··· MATERIAL SHOWN

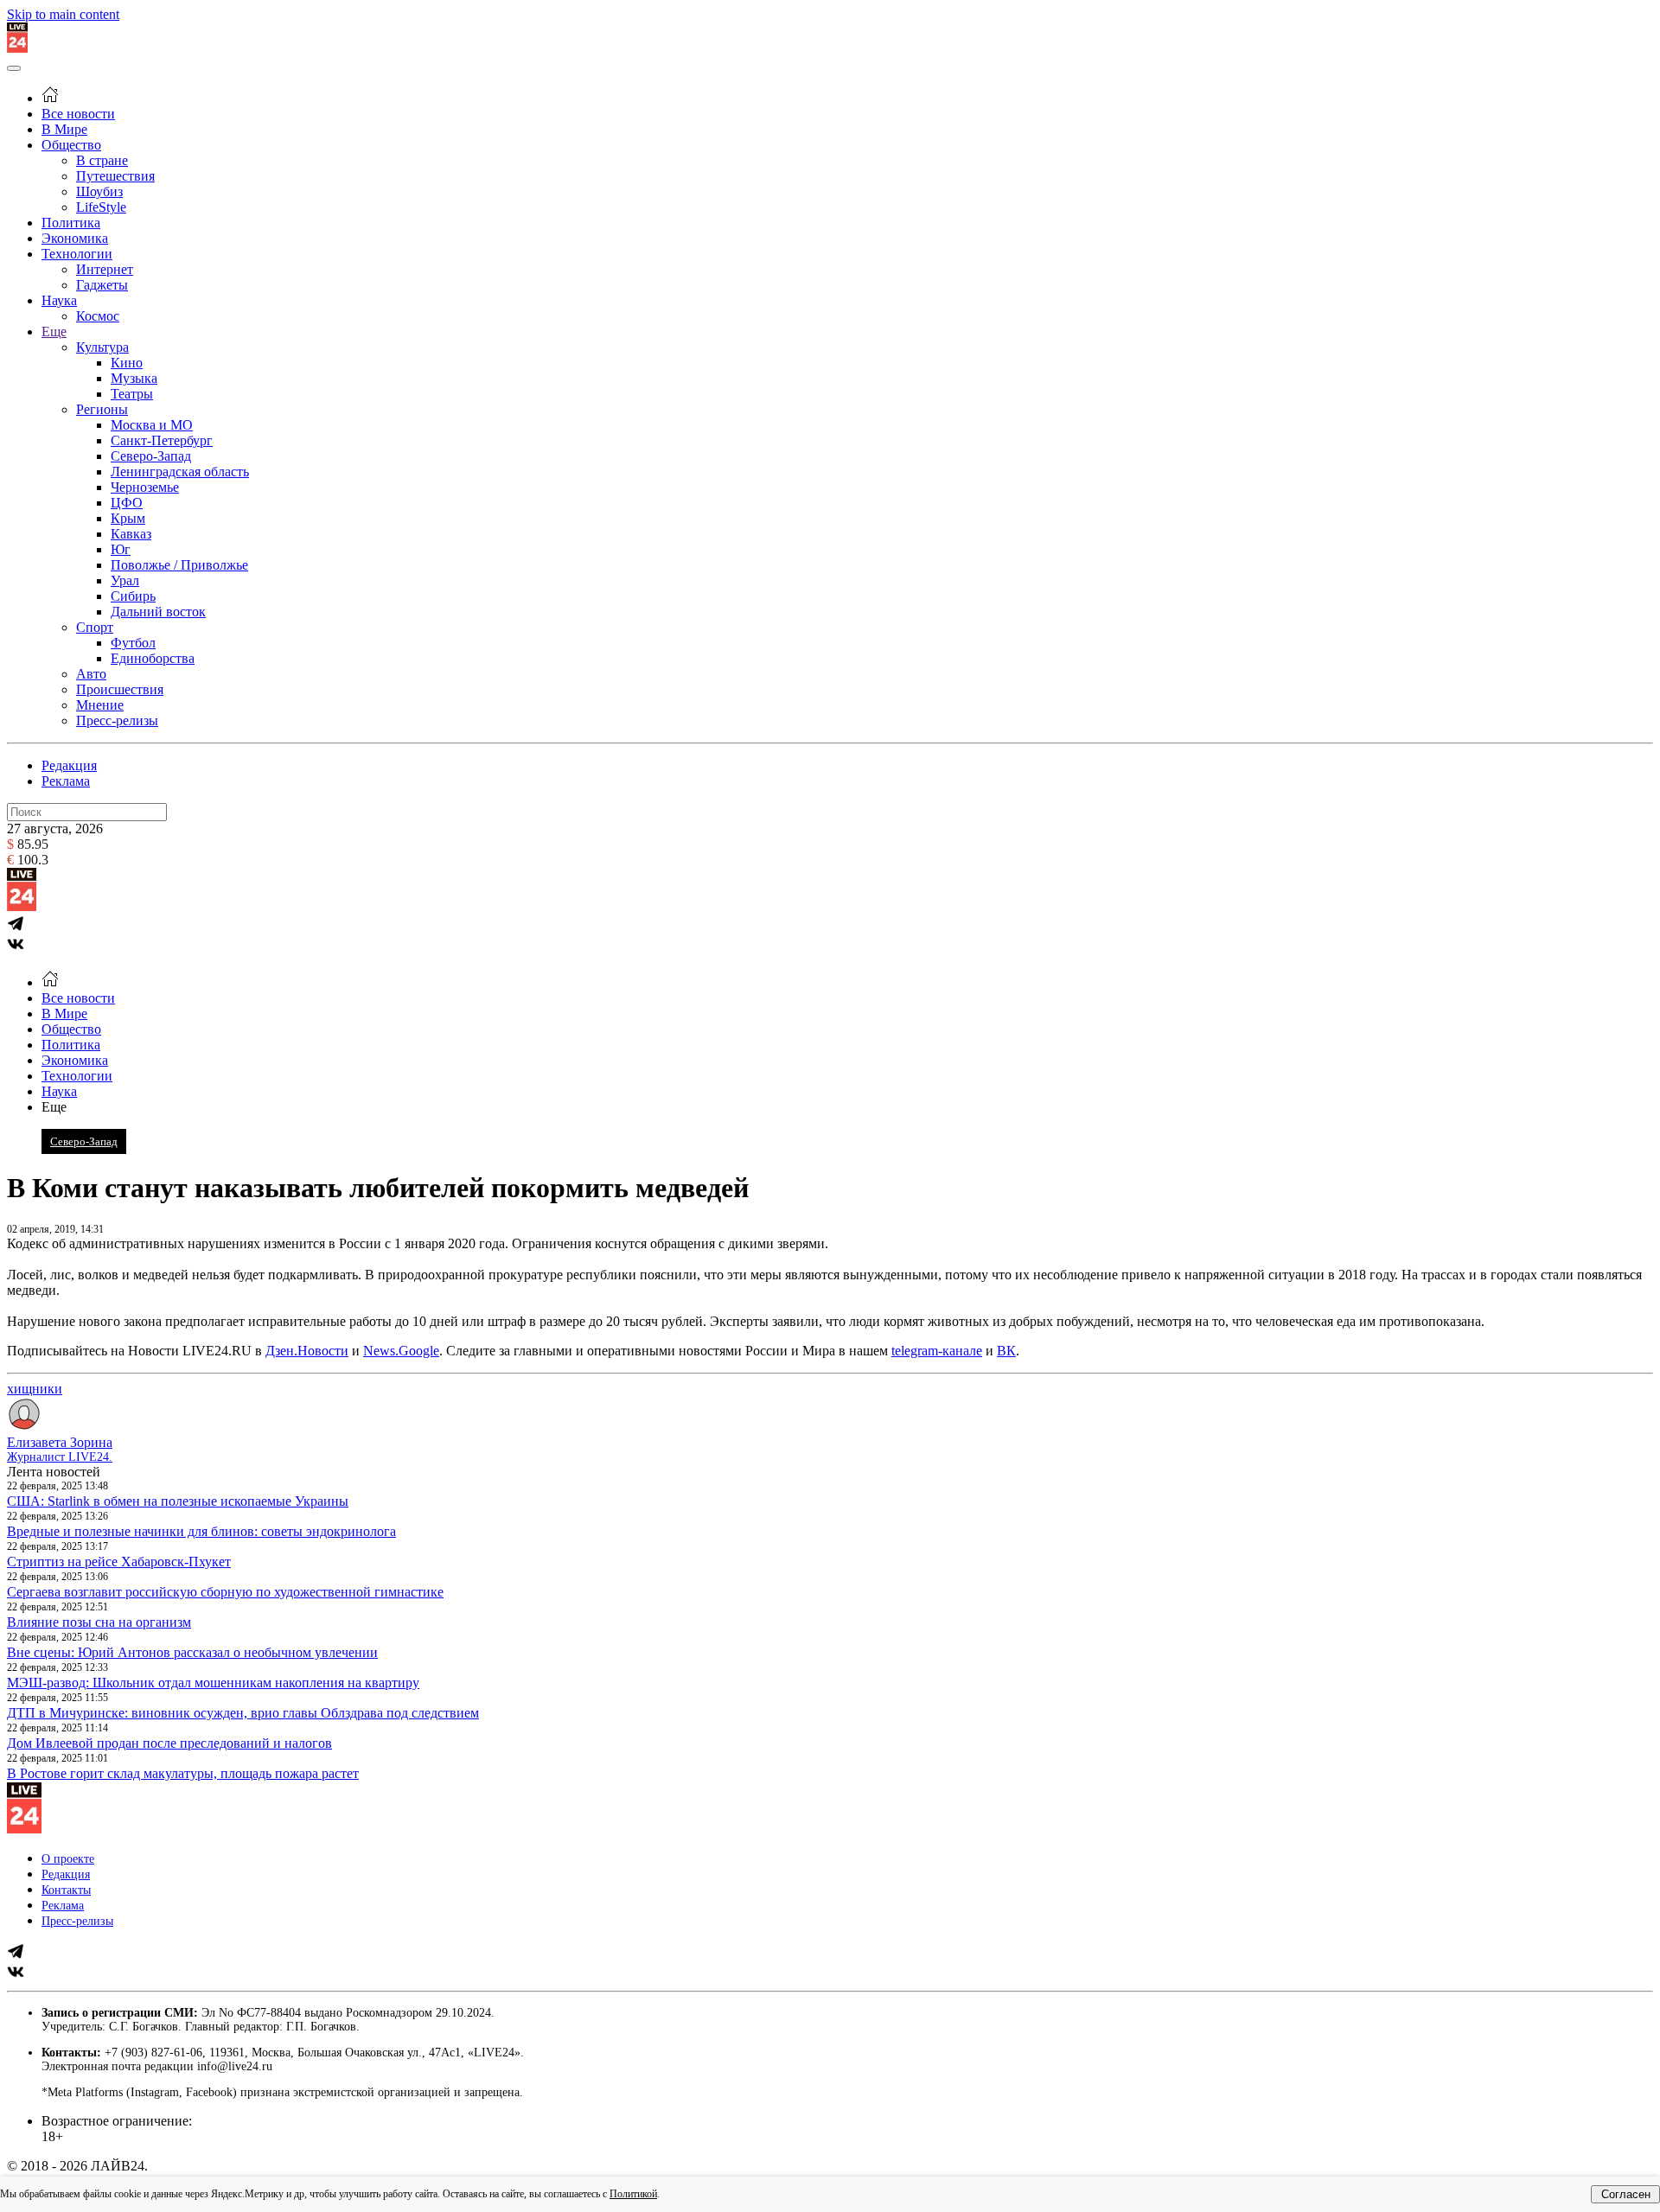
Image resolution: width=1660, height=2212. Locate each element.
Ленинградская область (180, 471)
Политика (71, 222)
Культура (102, 347)
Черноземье (145, 487)
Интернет (104, 269)
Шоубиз (99, 191)
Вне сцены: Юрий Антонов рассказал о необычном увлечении (192, 1652)
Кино (127, 362)
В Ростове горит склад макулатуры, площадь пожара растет (183, 1773)
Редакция (69, 765)
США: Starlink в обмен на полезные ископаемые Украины (177, 1501)
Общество (71, 144)
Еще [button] (54, 1107)
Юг (121, 549)
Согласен (1625, 2194)
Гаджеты (102, 284)
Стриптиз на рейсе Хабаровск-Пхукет (119, 1561)
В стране (102, 160)
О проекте (68, 1858)
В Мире (64, 129)
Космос (97, 316)
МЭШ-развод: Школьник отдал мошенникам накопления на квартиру (213, 1682)
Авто (91, 673)
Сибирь (133, 596)
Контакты (66, 1890)
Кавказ (131, 533)
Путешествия (115, 176)
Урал (125, 580)
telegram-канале (936, 1350)
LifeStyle (101, 207)
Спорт (94, 627)
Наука (59, 300)
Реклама (66, 781)
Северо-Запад (151, 456)
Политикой (633, 2194)
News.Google (401, 1350)
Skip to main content (63, 14)
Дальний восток (158, 611)
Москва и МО (152, 425)
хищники (34, 1388)
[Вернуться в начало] (17, 48)
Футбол (133, 642)
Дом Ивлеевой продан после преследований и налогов (169, 1743)
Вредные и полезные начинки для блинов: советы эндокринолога (201, 1531)
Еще (54, 331)
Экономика (75, 238)
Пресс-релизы (117, 720)
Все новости (78, 113)
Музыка (134, 378)
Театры (132, 393)
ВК (1006, 1350)
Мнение (100, 705)
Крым (128, 518)
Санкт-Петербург (162, 440)
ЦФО (127, 502)
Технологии (77, 253)
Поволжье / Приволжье (179, 565)
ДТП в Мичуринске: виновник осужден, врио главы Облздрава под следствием (243, 1712)
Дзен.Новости (306, 1350)
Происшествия (119, 689)
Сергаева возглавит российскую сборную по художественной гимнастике (225, 1591)
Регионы (102, 409)
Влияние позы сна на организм (99, 1622)
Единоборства (153, 658)
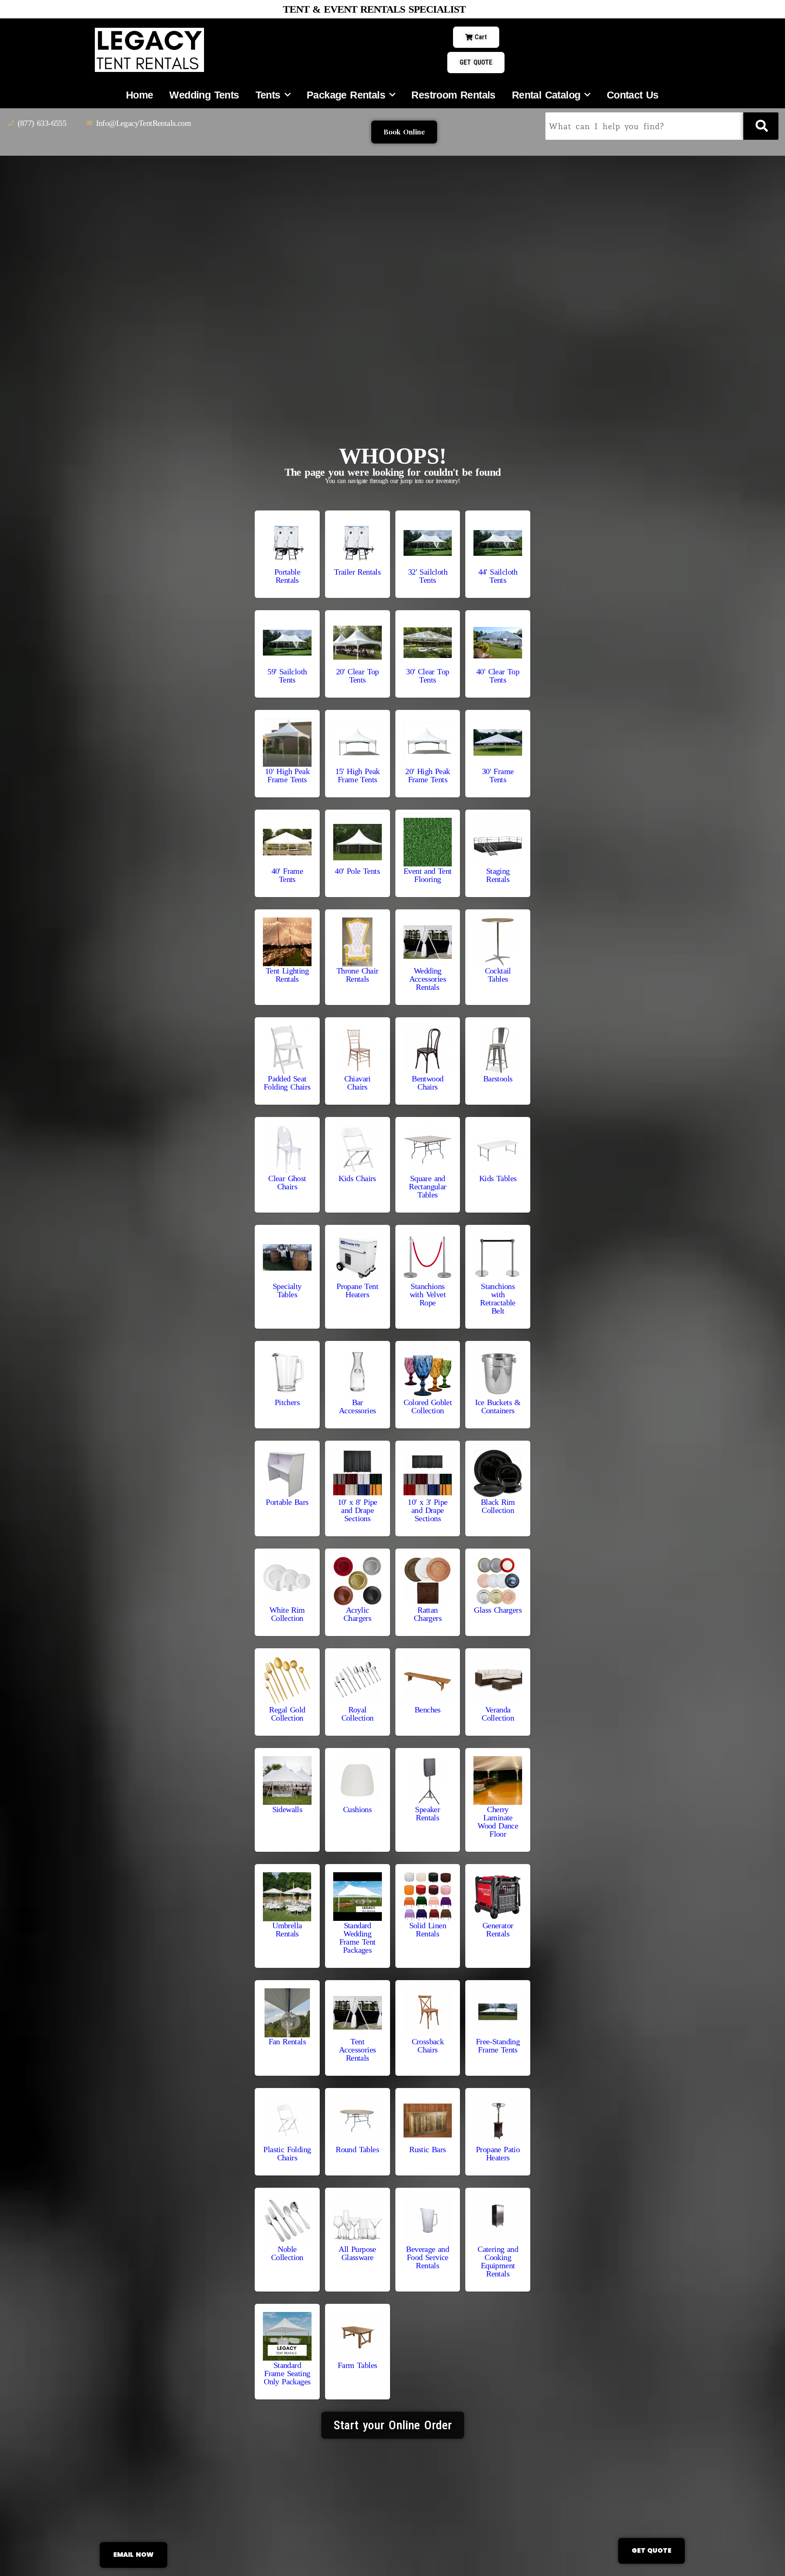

······

**TASK DETAILS**. Only exact lines belong in the answer: those from the beginning of the entries above through the line holding "Стриптиз на рейсе", with no pictures.

**WRITTEN RESPONSE**.
Image resolution: width=1660, height=2212. Locate each element.
Ленинградская область (180, 471)
Политика (71, 222)
Культура (102, 347)
Черноземье (145, 487)
Интернет (104, 269)
Шоубиз (99, 191)
Вне сцены: Юрий Антонов рассказал о необычном увлечении (192, 1652)
Кино (127, 362)
В Ростове горит склад макулатуры, площадь пожара растет (183, 1773)
Редакция (69, 765)
США: Starlink в обмен на полезные ископаемые Украины (177, 1501)
Общество (71, 144)
Еще [button] (54, 1107)
Юг (121, 549)
Согласен (1625, 2194)
Гаджеты (102, 284)
Стриптиз на рейсе Хабаровск-Пхукет (119, 1561)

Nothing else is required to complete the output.